The first thing to do is decide whether you are selling your property yourself or enlisting the help of a broker. All the recommendations and suggestions made here assume you are hiring a broker, so if you are selling your property yourself you should transfer all the responsibilities I have assigned to the broker to yourself as you read through this article.

If you decide to use a broker to represent you, be sure to select the right broker. By that I mean somebody who knows the self-storage business and your local market in particular. This will be somebody with a track record of helping other owners market and sell their self-storage facilities. There are a lot of risks in this market. Don’t let your choice of brokers become another one.

Getting Ready

The right broker will establish realistic expectations of what the property will ultimately sell for and set an appropriate asking price to increase the likelihood that you achieve that goal. By setting the asking price too high you run the risk of not selling at all, thus missing the opportunity to achieve optimum value. By setting the asking price too low you risk leaving of money on the table. Most important, you must understand current market conditions and know if values are trending up or down. With this knowledge, you should be prepared to set a price that is “ahead” of the trend, whichever direction it is going.

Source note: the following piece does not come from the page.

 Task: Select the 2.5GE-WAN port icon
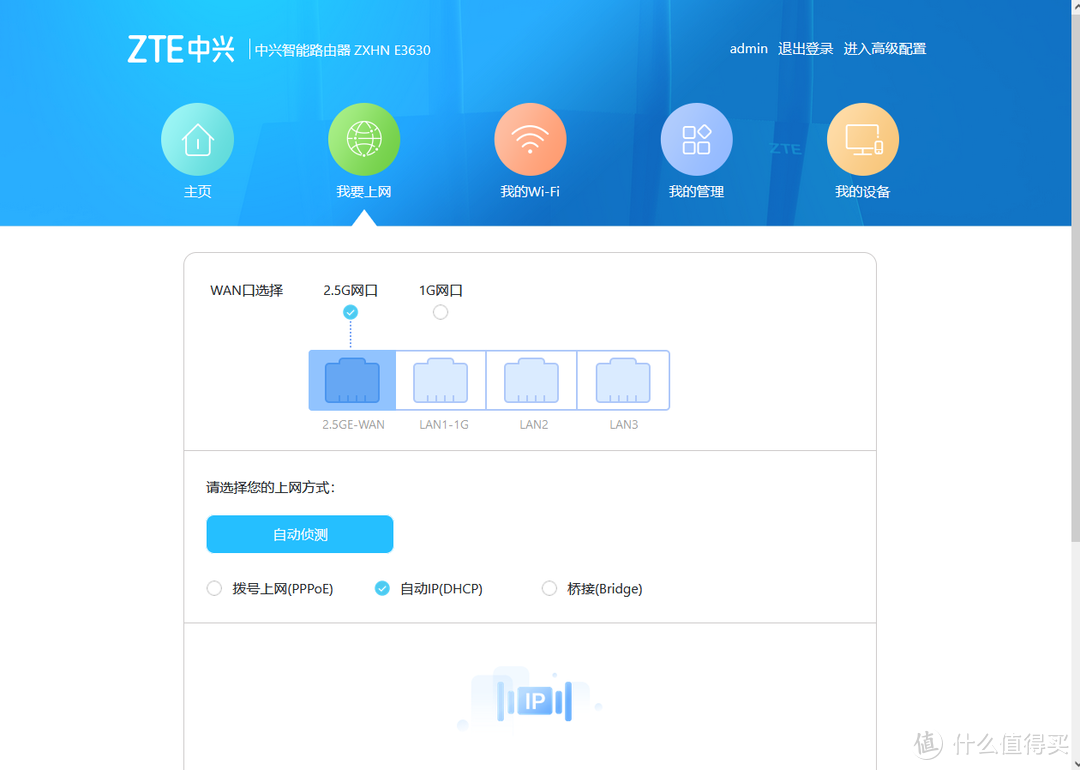click(x=351, y=380)
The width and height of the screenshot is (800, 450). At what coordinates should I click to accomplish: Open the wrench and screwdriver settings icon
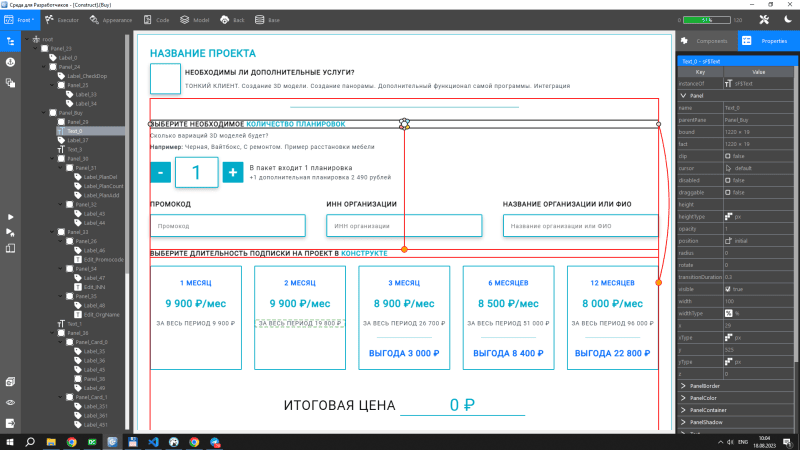click(x=765, y=19)
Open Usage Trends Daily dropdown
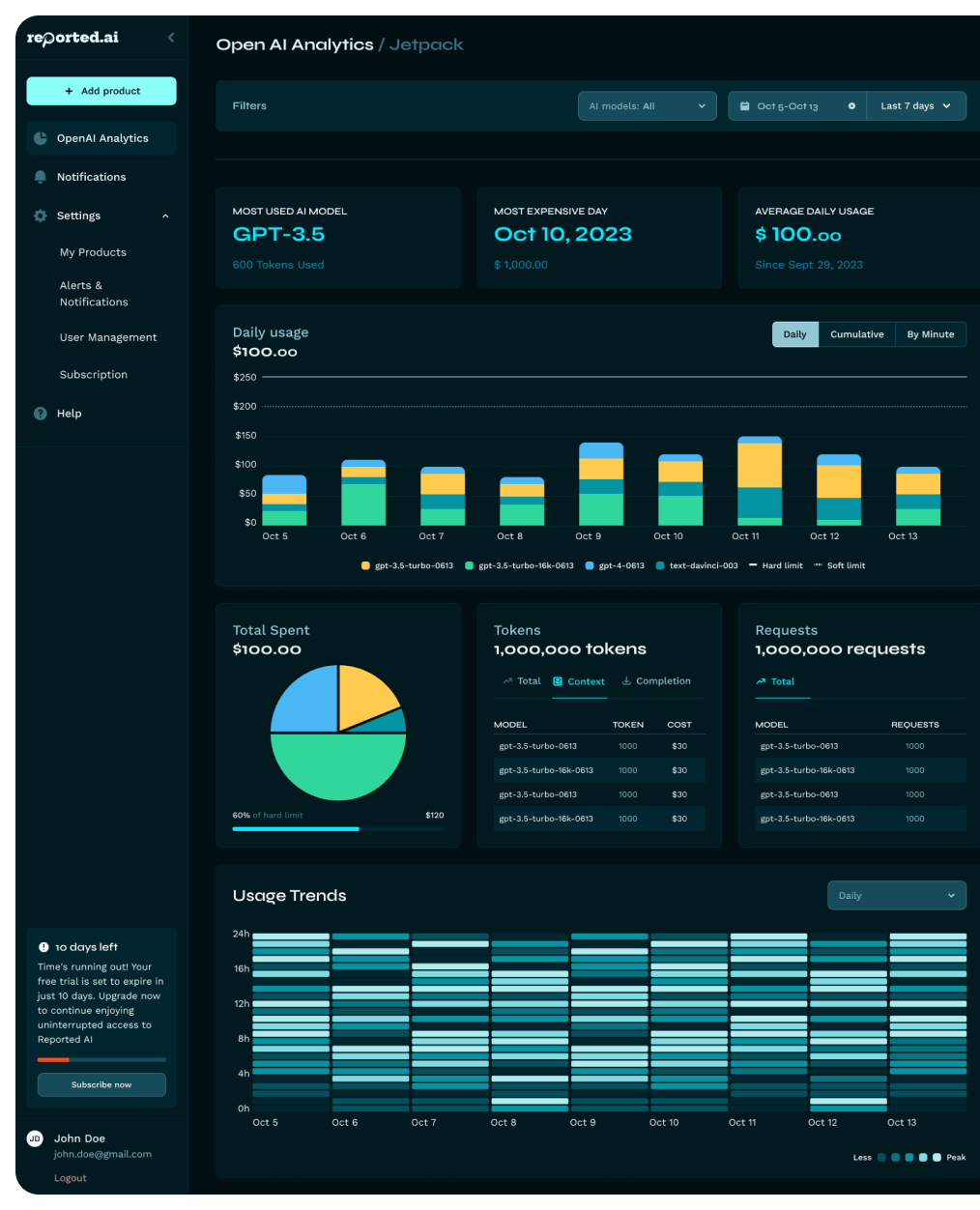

The right broker will advise you as to which, if any, deferred maintenance issues should be dealt with before placing the property on the market. Unless your property is new, the buyer should not expect it to be in “like-new” condition. Therefore, it may not be necessary to spend much improving the property’s physical condition prior to sale. You should take the time to replace burned-out light bulbs, fix minor damage to doors and metal building corners, replace faded or missing unit numbers and generally clean up the appearance of the property.

If some aspect of your property’s condition might enhance the marketability of units or the amount of rent that can be charged for them, it should have been addressed long ago. It would probably not be cost-effective to address it now. In other words, property value is mostly a function of current income not what the income could be if you repainted all the doors, installed new landscaping or remodeled the office. Spending a lot now on issues like these will probably not translate into a substantially higher sales price because it takes time for these kinds of improvement expenses to translate into increased revenue.

The most cost-effective way to achieve optimal value for your property is simply to be sure it is clean. The most you should have to do is apply a seal coat if the asphalt is showing signs of deterioration.

The bottom line is that your property’s income is achieved either because of or in spite of its appearance. There are many buyers who look specifically for properties that can be improved because they believe that by purchasing such a property they have a better chance of growing the income than they would if they purchased a newer property in perfect condition.